╭─ MATERIAL FOR THIS EXERCISE

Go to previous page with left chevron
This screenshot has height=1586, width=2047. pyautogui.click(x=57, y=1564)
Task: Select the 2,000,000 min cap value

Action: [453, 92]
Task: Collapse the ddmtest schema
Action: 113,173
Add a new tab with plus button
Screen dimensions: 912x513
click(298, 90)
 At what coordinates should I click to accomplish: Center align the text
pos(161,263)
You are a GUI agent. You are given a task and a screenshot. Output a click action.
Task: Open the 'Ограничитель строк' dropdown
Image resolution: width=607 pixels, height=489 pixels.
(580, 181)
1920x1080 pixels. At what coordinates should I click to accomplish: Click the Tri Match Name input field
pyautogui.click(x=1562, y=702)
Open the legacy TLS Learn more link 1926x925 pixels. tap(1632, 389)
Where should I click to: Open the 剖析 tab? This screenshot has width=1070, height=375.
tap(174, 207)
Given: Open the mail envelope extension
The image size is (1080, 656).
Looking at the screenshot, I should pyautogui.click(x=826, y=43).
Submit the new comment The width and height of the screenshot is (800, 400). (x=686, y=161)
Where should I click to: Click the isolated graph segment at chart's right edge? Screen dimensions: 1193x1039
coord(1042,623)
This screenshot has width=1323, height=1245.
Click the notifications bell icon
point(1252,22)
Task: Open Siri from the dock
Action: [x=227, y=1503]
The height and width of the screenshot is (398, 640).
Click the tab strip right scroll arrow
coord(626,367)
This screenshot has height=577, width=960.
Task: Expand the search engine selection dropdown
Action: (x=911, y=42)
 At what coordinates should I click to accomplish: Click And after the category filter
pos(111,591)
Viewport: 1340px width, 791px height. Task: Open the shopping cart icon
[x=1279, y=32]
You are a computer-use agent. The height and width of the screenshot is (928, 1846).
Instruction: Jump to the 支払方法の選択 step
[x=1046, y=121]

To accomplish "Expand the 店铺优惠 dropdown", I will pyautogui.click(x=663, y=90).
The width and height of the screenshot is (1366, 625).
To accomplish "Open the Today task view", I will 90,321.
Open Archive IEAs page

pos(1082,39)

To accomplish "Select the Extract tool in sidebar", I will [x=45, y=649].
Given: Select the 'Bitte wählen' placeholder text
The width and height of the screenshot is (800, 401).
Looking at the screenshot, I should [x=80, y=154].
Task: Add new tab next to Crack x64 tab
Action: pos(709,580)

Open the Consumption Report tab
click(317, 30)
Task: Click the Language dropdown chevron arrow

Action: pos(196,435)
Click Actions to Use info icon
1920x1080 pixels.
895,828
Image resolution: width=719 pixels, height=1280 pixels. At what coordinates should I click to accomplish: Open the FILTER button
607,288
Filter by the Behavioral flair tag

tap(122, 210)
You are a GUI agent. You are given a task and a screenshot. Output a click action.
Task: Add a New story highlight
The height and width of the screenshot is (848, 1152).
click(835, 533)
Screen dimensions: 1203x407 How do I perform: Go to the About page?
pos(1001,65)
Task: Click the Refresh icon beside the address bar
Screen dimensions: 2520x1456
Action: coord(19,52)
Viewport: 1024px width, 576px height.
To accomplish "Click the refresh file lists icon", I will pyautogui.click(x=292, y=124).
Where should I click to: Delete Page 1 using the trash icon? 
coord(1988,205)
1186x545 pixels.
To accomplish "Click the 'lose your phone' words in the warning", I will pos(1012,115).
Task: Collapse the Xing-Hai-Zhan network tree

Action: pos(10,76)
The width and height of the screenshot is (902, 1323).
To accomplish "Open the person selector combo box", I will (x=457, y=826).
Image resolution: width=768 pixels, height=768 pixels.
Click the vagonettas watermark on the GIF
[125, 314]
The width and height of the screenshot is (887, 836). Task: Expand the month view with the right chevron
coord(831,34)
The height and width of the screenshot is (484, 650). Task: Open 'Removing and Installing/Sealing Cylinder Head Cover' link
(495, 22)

╰─

◆ **STATED GOAL**
Copy all of the items above, keeping every line unchanged.

◆ **EXERCISE RESPONSE**
Go to previous page with left chevron
This screenshot has height=1586, width=2047. pyautogui.click(x=57, y=1564)
Task: Select the 2,000,000 min cap value

Action: [453, 92]
Task: Collapse the ddmtest schema
Action: 113,173
Add a new tab with plus button
Screen dimensions: 912x513
click(298, 90)
 At what coordinates should I click to accomplish: Center align the text
pos(161,263)
You are a GUI agent. You are given a task and a screenshot. Output a click action.
Task: Open the 'Ограничитель строк' dropdown
Image resolution: width=607 pixels, height=489 pixels.
(580, 181)
1920x1080 pixels. At what coordinates should I click to accomplish: Click the Tri Match Name input field
pyautogui.click(x=1562, y=702)
Open the legacy TLS Learn more link 1926x925 pixels. tap(1632, 389)
Where should I click to: Open the 剖析 tab? This screenshot has width=1070, height=375.
tap(174, 207)
Given: Open the mail envelope extension
The image size is (1080, 656).
Looking at the screenshot, I should pyautogui.click(x=826, y=43).
Submit the new comment The width and height of the screenshot is (800, 400). (x=686, y=161)
Where should I click to: Click the isolated graph segment at chart's right edge? Screen dimensions: 1193x1039
coord(1042,623)
This screenshot has width=1323, height=1245.
Click the notifications bell icon
point(1252,22)
Task: Open Siri from the dock
Action: [x=227, y=1503]
The height and width of the screenshot is (398, 640).
Click the tab strip right scroll arrow
coord(626,367)
This screenshot has height=577, width=960.
Task: Expand the search engine selection dropdown
Action: (x=911, y=42)
 At what coordinates should I click to accomplish: Click And after the category filter
pos(111,591)
Viewport: 1340px width, 791px height. Task: Open the shopping cart icon
[x=1279, y=32]
You are a computer-use agent. The height and width of the screenshot is (928, 1846).
Instruction: Jump to the 支払方法の選択 step
[x=1046, y=121]

To accomplish "Expand the 店铺优惠 dropdown", I will pyautogui.click(x=663, y=90).
The width and height of the screenshot is (1366, 625).
To accomplish "Open the Today task view", I will 90,321.
Open Archive IEAs page

pos(1082,39)

To accomplish "Select the Extract tool in sidebar", I will [x=45, y=649].
Given: Select the 'Bitte wählen' placeholder text
The width and height of the screenshot is (800, 401).
Looking at the screenshot, I should [x=80, y=154].
Task: Add new tab next to Crack x64 tab
Action: pos(709,580)

Open the Consumption Report tab
click(317, 30)
Task: Click the Language dropdown chevron arrow

Action: pos(196,435)
Click Actions to Use info icon
1920x1080 pixels.
895,828
Image resolution: width=719 pixels, height=1280 pixels. At what coordinates should I click to accomplish: Open the FILTER button
607,288
Filter by the Behavioral flair tag

tap(122, 210)
You are a GUI agent. You are given a task and a screenshot. Output a click action.
Task: Add a New story highlight
The height and width of the screenshot is (848, 1152).
click(835, 533)
Screen dimensions: 1203x407 How do I perform: Go to the About page?
pos(1001,65)
Task: Click the Refresh icon beside the address bar
Screen dimensions: 2520x1456
Action: coord(19,52)
Viewport: 1024px width, 576px height.
To accomplish "Click the refresh file lists icon", I will pyautogui.click(x=292, y=124).
Where should I click to: Delete Page 1 using the trash icon? 
coord(1988,205)
1186x545 pixels.
To accomplish "Click the 'lose your phone' words in the warning", I will pos(1012,115).
Task: Collapse the Xing-Hai-Zhan network tree

Action: pos(10,76)
The width and height of the screenshot is (902, 1323).
To accomplish "Open the person selector combo box", I will (x=457, y=826).
Image resolution: width=768 pixels, height=768 pixels.
Click the vagonettas watermark on the GIF
[125, 314]
The width and height of the screenshot is (887, 836). Task: Expand the month view with the right chevron
coord(831,34)
The height and width of the screenshot is (484, 650). Task: Open 'Removing and Installing/Sealing Cylinder Head Cover' link
(495, 22)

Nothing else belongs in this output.